*Task to complete:* Report every line of the records below that includes the string "computer".

---------- Source material

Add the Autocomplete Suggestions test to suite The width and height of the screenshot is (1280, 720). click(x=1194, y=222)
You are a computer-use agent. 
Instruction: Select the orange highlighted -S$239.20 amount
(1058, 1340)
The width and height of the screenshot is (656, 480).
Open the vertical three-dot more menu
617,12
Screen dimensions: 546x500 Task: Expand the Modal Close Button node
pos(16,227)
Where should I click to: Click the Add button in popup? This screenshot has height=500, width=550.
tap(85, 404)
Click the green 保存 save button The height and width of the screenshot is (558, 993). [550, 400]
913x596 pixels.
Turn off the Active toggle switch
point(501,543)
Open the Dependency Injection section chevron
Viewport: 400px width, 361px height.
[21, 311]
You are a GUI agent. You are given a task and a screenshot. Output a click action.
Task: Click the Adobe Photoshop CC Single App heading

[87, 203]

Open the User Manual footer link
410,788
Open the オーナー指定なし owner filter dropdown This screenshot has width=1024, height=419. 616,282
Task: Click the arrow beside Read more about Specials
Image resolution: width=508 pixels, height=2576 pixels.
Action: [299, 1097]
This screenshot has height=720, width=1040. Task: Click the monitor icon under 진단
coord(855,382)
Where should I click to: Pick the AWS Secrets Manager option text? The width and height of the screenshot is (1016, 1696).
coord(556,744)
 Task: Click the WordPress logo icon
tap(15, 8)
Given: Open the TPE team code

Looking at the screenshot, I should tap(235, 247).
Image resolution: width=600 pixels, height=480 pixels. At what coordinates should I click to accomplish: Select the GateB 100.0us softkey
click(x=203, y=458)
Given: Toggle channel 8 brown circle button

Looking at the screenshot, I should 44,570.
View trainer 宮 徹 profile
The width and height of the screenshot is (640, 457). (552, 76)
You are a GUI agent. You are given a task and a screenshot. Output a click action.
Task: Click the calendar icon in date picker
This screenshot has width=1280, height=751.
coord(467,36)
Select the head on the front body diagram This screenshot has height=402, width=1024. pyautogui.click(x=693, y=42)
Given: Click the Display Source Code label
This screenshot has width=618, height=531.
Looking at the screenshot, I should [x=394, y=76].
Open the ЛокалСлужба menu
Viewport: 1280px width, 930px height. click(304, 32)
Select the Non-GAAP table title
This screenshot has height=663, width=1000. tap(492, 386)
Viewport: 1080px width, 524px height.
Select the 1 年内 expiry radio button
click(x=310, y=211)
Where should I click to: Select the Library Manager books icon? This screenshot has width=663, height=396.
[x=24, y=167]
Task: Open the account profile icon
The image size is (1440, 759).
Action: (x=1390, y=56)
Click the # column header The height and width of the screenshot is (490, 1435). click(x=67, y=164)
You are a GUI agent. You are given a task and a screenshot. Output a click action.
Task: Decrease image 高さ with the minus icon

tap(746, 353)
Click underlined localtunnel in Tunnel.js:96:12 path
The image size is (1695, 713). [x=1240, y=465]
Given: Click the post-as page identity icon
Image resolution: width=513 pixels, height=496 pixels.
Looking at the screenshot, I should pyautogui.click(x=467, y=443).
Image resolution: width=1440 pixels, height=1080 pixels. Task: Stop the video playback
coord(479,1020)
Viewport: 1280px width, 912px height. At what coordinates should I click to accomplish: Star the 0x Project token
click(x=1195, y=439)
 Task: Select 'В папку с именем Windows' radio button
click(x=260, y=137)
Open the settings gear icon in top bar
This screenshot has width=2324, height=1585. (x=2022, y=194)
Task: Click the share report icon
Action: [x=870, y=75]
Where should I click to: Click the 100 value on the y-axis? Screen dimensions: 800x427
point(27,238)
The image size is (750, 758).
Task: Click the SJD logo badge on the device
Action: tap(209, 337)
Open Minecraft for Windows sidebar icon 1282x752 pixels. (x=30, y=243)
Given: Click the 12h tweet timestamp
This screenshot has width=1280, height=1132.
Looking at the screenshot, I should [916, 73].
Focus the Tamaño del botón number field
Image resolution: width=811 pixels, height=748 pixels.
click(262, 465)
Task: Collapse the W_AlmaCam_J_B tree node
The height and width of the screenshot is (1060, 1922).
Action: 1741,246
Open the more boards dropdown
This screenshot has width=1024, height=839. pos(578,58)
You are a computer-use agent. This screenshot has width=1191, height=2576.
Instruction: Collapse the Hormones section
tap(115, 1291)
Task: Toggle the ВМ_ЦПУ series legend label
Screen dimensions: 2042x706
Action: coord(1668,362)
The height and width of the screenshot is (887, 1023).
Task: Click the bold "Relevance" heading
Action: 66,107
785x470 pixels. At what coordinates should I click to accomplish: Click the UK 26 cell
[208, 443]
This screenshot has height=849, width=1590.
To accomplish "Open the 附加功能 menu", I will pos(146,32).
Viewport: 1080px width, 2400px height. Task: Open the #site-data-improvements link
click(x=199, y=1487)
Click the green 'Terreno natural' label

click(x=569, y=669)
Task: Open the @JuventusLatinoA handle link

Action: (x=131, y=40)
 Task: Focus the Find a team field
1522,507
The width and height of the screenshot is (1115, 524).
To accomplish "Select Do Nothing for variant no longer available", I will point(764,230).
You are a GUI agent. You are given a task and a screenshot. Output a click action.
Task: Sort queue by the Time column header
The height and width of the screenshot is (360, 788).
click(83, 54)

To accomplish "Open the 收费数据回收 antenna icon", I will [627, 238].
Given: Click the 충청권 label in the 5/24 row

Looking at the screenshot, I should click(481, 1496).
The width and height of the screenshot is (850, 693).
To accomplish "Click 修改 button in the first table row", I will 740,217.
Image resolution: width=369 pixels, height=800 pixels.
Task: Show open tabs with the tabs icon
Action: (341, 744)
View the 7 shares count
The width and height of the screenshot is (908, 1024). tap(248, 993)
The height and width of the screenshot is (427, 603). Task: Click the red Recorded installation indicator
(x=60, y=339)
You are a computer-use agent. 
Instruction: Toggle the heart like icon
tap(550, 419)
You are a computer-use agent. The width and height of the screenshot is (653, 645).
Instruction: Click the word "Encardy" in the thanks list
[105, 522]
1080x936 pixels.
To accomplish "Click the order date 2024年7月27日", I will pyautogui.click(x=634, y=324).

--------------------

*Answer to this task:*
You are a computer-use agent. 
You are a computer-use agent. This screenshot has width=1191, height=2576.
You are a computer-use agent. 
You are a computer-use agent. The width and height of the screenshot is (653, 645).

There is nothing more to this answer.